ESPECTáCULOS
› “HAY QUE ESCONDER AL ELEFANTE”, DE LAURA MONTI
Nueva rebelión en la granja
Destinada a los más chicos, la obra recurre a un arsenal de muñecos y a una trama sencilla, que subraya el valor de la solidaridad.
› Por Silvina Friera
Las escenas iniciales de Hay que esconder al elefante, interpretadas por el grupo El Nudo, transcurren en un ámbito natural, sin hombres a la vista. La vida cotidiana es tan placentera y pacífica que los animales forman una comunidad autorregulada, sin fisuras ni alteraciones. El elefante Felipe y sus amigos, una fauna integrada, entre otros, por un mono y un león, juegan tranquilos como la mayoría de los animales que se van integrando al retablo: peces muy coloridos, mariposas y pájaros. Sin embargo, la presencia de los hombres –que pronto irrumpirán en la escena– perturbará el ritmo cardíaco de ese lugar paradisíaco. Dos cazadores inexpertos, torpes y arrebatados, intentan obtener alguna presa que les proporcione satisfacción a sus instintos más primitivos. Los animales pequeños logran camuflarse entre las plantas, árboles y pastos. Pero el aparatoso Felipe no encuentra cómo ocultar su enorme humanidad. La trompa, las orejas, las patas o la cola lo ponen en evidencia y en peligro. Si en la sociedad prevalece el desamparo y la indiferencia frente al sufrimiento de los otros, el simpático zoológico titiritero buscará la manera de proteger al elefante, porque saben que si no se unen, la brutalidad de los cazadores arrasará con cada uno de ellos. Sólo será cuestión de tiempo.

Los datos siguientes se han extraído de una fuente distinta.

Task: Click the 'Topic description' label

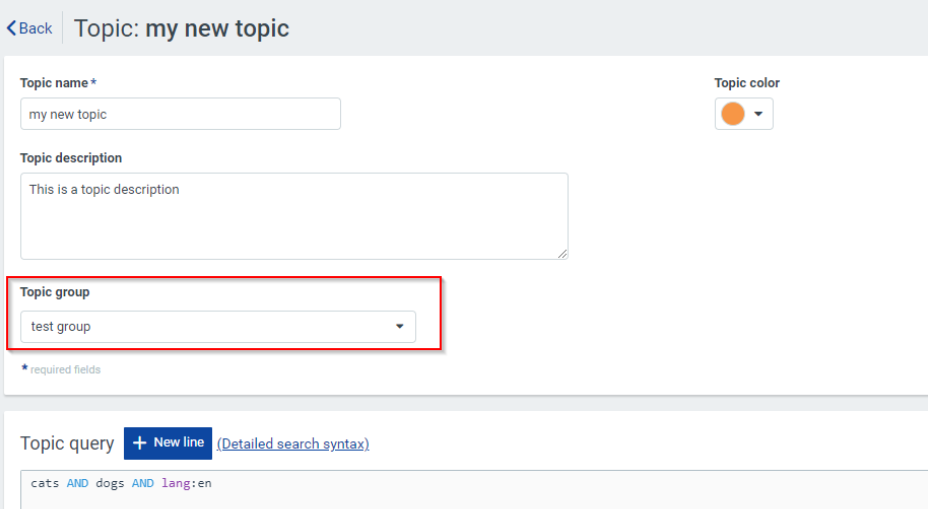Action: pos(71,158)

Los títeres que representan a los animales cautivan a los niños que, lógicamente, se identifican con las víctimas, porque por la desidia de los hombres pueden perder la libertad. Ponerse en el lugar del perseguido, del que se siente acorralado por una situación que escapa de los parámetros de la normalidad, es un ejercicio frecuentemente practicado por los niños en sus juegos. La convención, entonces, indica que nada mejor que disparar la imaginación hacia el encuentro con el héroe sometido a las pruebas. La obra se construye a partir de este imperativo categórico: cada animal se empeñará en defender a Felipe, intentará ayudarlo y esconderlo. La empresa les deparará más esfuerzos de los que estimaban. Imposible disimular a semejante elefante ni como flor ni como montaña. Aunque todos ponen ingenio y creatividad al servicio del entrañable elefante, los recursos inventados para “salvar” al amigo se desmoronan en sucesivos fracasos. Hasta las triquiñuelas del león, convertido en mago, son un fiasco. El pañuelo rojo, con el que trata de cubrirlo y hacerlo desaparecer, no resulta –claro– lo suficientemente extenso para ocultarlo.

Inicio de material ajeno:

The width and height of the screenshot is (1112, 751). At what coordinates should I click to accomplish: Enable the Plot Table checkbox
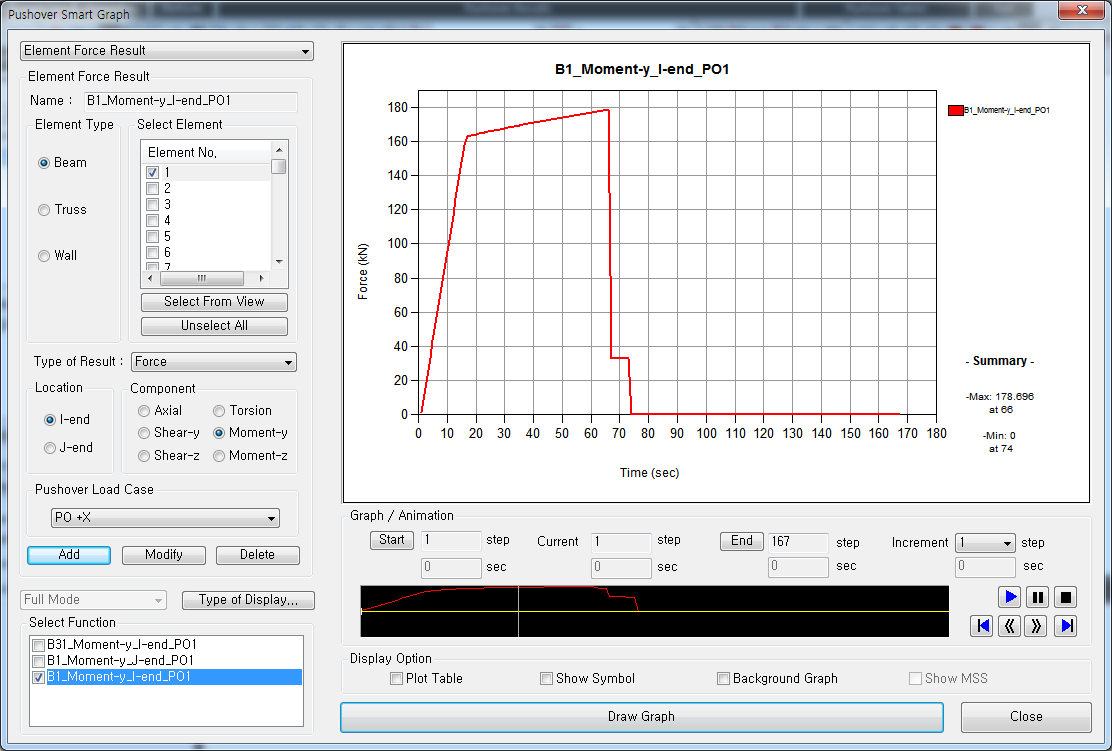pyautogui.click(x=396, y=679)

Los miembros de la compañía teatral El Nudo (Claudia Villalba, Daniel Scarpitto, Mariana Trajtenberg y Nelly Scarpitto), egresados de la Escuela Taller de Titiriteros del Teatro San Martín, conforman una cofradía de actores-titiriteros preocupados por utilizar la técnica de guante, una de las más complejas porque requiere de mucha búsqueda personal y entrenamiento para hallar la ruta que enlaza la manipulación con la actuación. El manejo de Felipe es impecable: sus movimientos poseen una dinámica tan graciosa que cuanto más se esmera el muñeco por cumplir las alternativas que le ofrecen sus amigos, se torna más elocuente su incapacidad en adaptarse a la situación. Los cazadores, burlados una y otra vez por la endiablada astucia del elefante, que siempre que está apunto de ser capturado consigue salir victorioso de las trampas, despliegan un torbellino de necedades que terminan, sin querer, funcionando a favor de los animales. Cuando atrapan al elefante dormido, ignoran que un complot está en marcha. Recuperar a Felipe y ahuyentar definitivamente a los molestos cazadores significa recobrar la armonía perdida. Y el ejército de rebeldes animales no está dispuesto a perder a uno de los suyos.
Destinada a los más chicos, Hay que esconder al elefante apuesta a divertir a su menuda platea. Para ello recurre a un arsenal de muñecos muy bien manipulados y a una trama sencilla, que subraya el valor de la solidaridad. El daño a uno solo de los animales genera un revuelo mayúsculo porque cada animal, para confirmar su existencia, necesita reconocerse en los otros como en un juego de espejos.